統合を計画する際に考慮すべき点は次のとおりです。

  • 推奨される構成証明プロバイダである Play Integrity には、Standard API の使用量ティアに対して 1 日あたりの呼び出し回数の上限があります。呼び出し数の上限の詳細については、Google Play Integrity デベロッパー ドキュメントの設定ページをご覧ください。

    カスタム構成証明プロバイダを使用することもできますが、これは高度なユースケースです。詳細については、App Check カスタム プロバイダを実装するをご覧ください。

  • アプリの起動時にレイテンシが発生します。ただし、その後は定期的な再構成証明がバックグラウンドで行われるため、ユーザーはレイテンシを感じなくなります。起動時のレイテンシの正確な値は、選択した構成証明プロバイダによって異なります。

    再構成証明の頻度は、App Check トークンが有効な期間(有効期間、TTL)によって決まります。この期間は Firebase コンソールで設定できます。再構成証明は、TTL の約半分が経過したときに行われます。詳細については、証明書プロバイダの Firebase のドキュメントをご覧ください。

アプリを App Check と統合する

前提条件と要件

  • バージョン 4.1 以降の Places SDK が統合されたアプリ。
  • アプリの SHA-256 フィンガープリント。
  • アプリのパッケージ名。
  • Cloud コンソールでアプリの所有者である必要があります。
  • Cloud コンソールからアプリのプロジェクト ID を取得する必要があります。

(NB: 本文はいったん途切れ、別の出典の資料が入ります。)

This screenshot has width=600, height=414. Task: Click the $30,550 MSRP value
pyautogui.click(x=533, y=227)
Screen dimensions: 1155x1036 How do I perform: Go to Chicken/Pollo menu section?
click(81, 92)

ステップ 1: Firebase をアプリに追加する

Firebase デベロッパー ドキュメントの手順に沿って、Firebase をアプリに追加します。

ステップ 2: App Check ライブラリを追加して App Check を初期化する

デフォルトの構成証明プロバイダである Play Integrity の使用方法については、Android で Play Integrity を使用して App Check を使ってみるをご覧ください。

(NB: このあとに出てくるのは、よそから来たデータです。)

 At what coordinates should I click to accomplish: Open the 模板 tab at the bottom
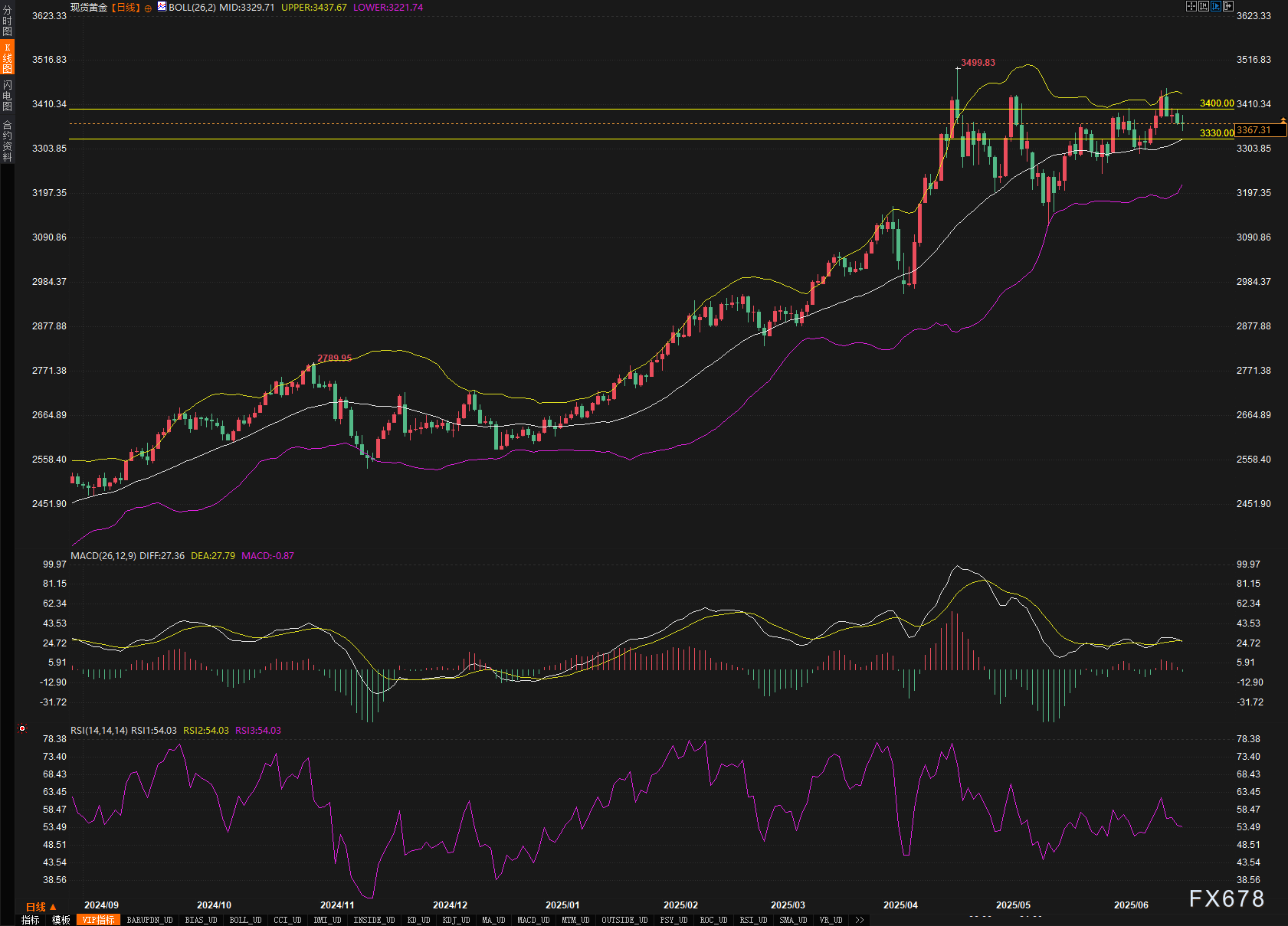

  1. まだ統合していない場合は、Places SDK をアプリに統合します。
  2. 次に、App CheckPlaces クライアントを初期化します。

    // Initialize App Check
    FirebaseApp.initializeApp(/*context=*/ this);
    FirebaseAppCheck firebaseAppCheck = FirebaseAppCheck.getInstance();
    firebaseAppCheck.installAppCheckProviderFactory(
            PlayIntegrityAppCheckProviderFactory.getInstance());
      
    // Initialize Places SDK
    Places.initializeWithNewPlacesApiEnabled(context, API_KEY);
    PlacesClient client = Places.createClient(context);.

ステップ 3: トークン プロバイダを追加する

Places API を初期化したら、setPlacesAppCheckTokenProvider() を呼び出して PlacesAppCheckTokenProvider を設定します。

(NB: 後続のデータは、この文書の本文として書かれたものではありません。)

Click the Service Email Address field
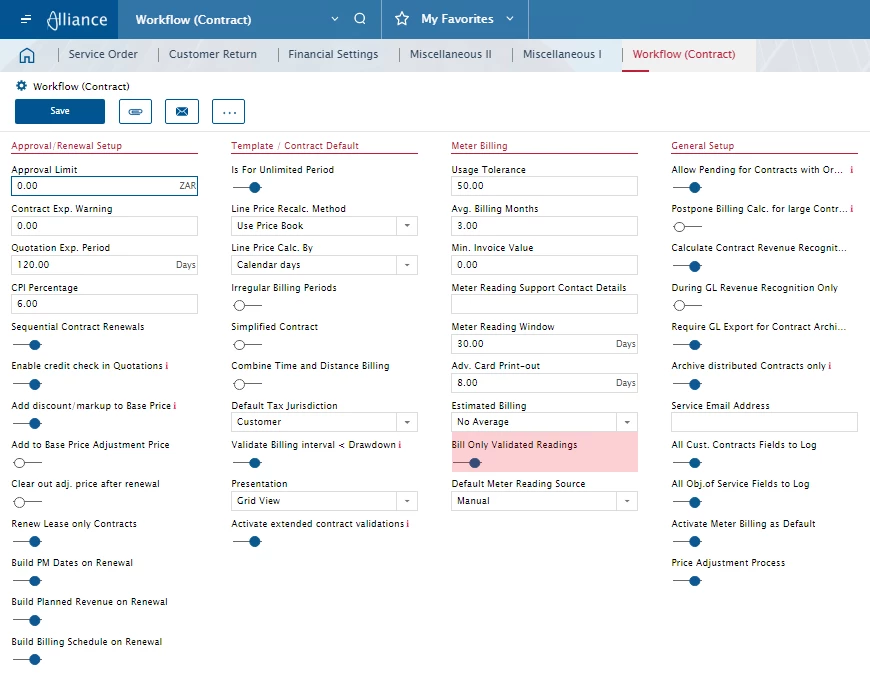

Places.initializeWithNewPlacesApiEnabled(context, API_KEY);
Places.setPlacesAppCheckTokenProvider(new TokenProvider());
PlacesClient client = Places.createClient(context);.

トークン取得インターフェースの実装例を次に示します。

  /** Sample client implementation of App Check token fetcher interface. */
  static class TokenProvider implements PlacesAppCheckTokenProvider {
    @Override
    public ListenableFuture<String> fetchAppCheckToken() {
      SettableFuture<String> future = SettableFuture.create();
      FirebaseAppCheck.getInstance()
          .getAppCheckToken(false)
          .addOnSuccessListener(
              appCheckToken -> {
                future.set(appCheckToken.getToken());
              })
          .addOnFailureListener(
              ex -> {
                future.setException(ex);
              });

      return future;
    }
  }

ステップ 4: デバッグを有効にする(省略可)

アプリをローカルで開発してテストする場合や、継続的インテグレーション(CI)環境で実行する場合は、デバッグシークレットを使用して有効な App Check トークンを取得するアプリのデバッグビルドを作成できます。これにより、デバッグビルドで実際の構成証明プロバイダを使用する必要がなくなります。

エミュレータまたはテストデバイスでアプリを実行するには:

  • App Check ライブラリを build.gradle ファイルに追加します。
  • デバッグビルドでデバッグ プロバイダ ファクトリを使用するように App Check を構成します。
  • アプリを起動すると、ローカル デバッグ トークンが作成されます。このトークンを Firebase コンソールに追加します。
  • 詳細と手順については、App Check のドキュメントをご覧ください。

CI 環境でアプリを実行するには:

  • Firebase コンソールでデバッグ トークンを作成し、CI システムの安全なキーストアに追加します。
  • App Check ライブラリを build.gradle ファイルに追加します。
  • デバッグ トークンを使用するように CI ビルド バリアントを構成します。
  • App Check トークンを必要とするテストクラスのコードは、DebugAppCheckTestHelper でラップします。
  • 詳細と手順については、App Check のドキュメントをご覧ください。

ステップ 5: アプリのリクエストをモニタリングして適用を決定する

適用を開始する前に、アプリの正規ユーザーに支障をきたさないようにする必要があります。そのためには、App Check 指標画面で、アプリのトラフィックのどの程度が確認済み、古い、または不正であるかを確認します。トラフィックの大部分が確認されたら、適用を有効にできます。

詳細と手順については、Firebase App Check のドキュメントをご覧ください。